(Stored entries)
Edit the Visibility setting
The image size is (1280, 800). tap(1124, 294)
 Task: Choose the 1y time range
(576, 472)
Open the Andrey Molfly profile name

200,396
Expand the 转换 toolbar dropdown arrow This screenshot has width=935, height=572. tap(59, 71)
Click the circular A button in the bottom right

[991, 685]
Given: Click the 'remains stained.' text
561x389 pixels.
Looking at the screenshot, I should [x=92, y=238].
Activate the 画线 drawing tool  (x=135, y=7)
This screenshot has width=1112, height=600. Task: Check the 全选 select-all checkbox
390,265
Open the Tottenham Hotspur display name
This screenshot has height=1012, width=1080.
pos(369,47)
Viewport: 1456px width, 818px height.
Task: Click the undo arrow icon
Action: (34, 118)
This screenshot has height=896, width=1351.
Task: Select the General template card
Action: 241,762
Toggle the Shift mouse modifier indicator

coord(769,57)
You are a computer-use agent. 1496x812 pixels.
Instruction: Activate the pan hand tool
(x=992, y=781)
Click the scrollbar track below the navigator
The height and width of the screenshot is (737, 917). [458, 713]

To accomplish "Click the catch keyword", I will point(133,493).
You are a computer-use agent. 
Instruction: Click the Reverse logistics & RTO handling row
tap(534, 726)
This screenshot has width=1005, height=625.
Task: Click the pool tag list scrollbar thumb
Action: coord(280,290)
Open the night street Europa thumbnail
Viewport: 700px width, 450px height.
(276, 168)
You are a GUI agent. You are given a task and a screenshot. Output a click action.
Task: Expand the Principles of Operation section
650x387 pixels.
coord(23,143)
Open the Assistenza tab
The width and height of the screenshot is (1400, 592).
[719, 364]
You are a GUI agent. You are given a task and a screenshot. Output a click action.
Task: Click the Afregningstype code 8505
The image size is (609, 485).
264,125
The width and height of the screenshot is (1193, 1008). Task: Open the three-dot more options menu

■ Exercise requirements:
Make an exact copy of all the data.

■ Exercise answer:
Edit the Visibility setting
The image size is (1280, 800). tap(1124, 294)
 Task: Choose the 1y time range
(576, 472)
Open the Andrey Molfly profile name

200,396
Expand the 转换 toolbar dropdown arrow This screenshot has width=935, height=572. tap(59, 71)
Click the circular A button in the bottom right

[991, 685]
Given: Click the 'remains stained.' text
561x389 pixels.
Looking at the screenshot, I should [x=92, y=238].
Activate the 画线 drawing tool  (x=135, y=7)
This screenshot has width=1112, height=600. Task: Check the 全选 select-all checkbox
390,265
Open the Tottenham Hotspur display name
This screenshot has height=1012, width=1080.
pos(369,47)
Viewport: 1456px width, 818px height.
Task: Click the undo arrow icon
Action: (34, 118)
This screenshot has height=896, width=1351.
Task: Select the General template card
Action: 241,762
Toggle the Shift mouse modifier indicator

coord(769,57)
You are a computer-use agent. 1496x812 pixels.
Instruction: Activate the pan hand tool
(x=992, y=781)
Click the scrollbar track below the navigator
The height and width of the screenshot is (737, 917). [458, 713]

To accomplish "Click the catch keyword", I will point(133,493).
You are a computer-use agent. 
Instruction: Click the Reverse logistics & RTO handling row
tap(534, 726)
This screenshot has width=1005, height=625.
Task: Click the pool tag list scrollbar thumb
Action: coord(280,290)
Open the night street Europa thumbnail
Viewport: 700px width, 450px height.
(276, 168)
You are a GUI agent. You are given a task and a screenshot. Output a click action.
Task: Expand the Principles of Operation section
650x387 pixels.
coord(23,143)
Open the Assistenza tab
The width and height of the screenshot is (1400, 592).
[719, 364]
You are a GUI agent. You are given a task and a screenshot. Output a click action.
Task: Click the Afregningstype code 8505
The image size is (609, 485).
264,125
The width and height of the screenshot is (1193, 1008). Task: Open the three-dot more options menu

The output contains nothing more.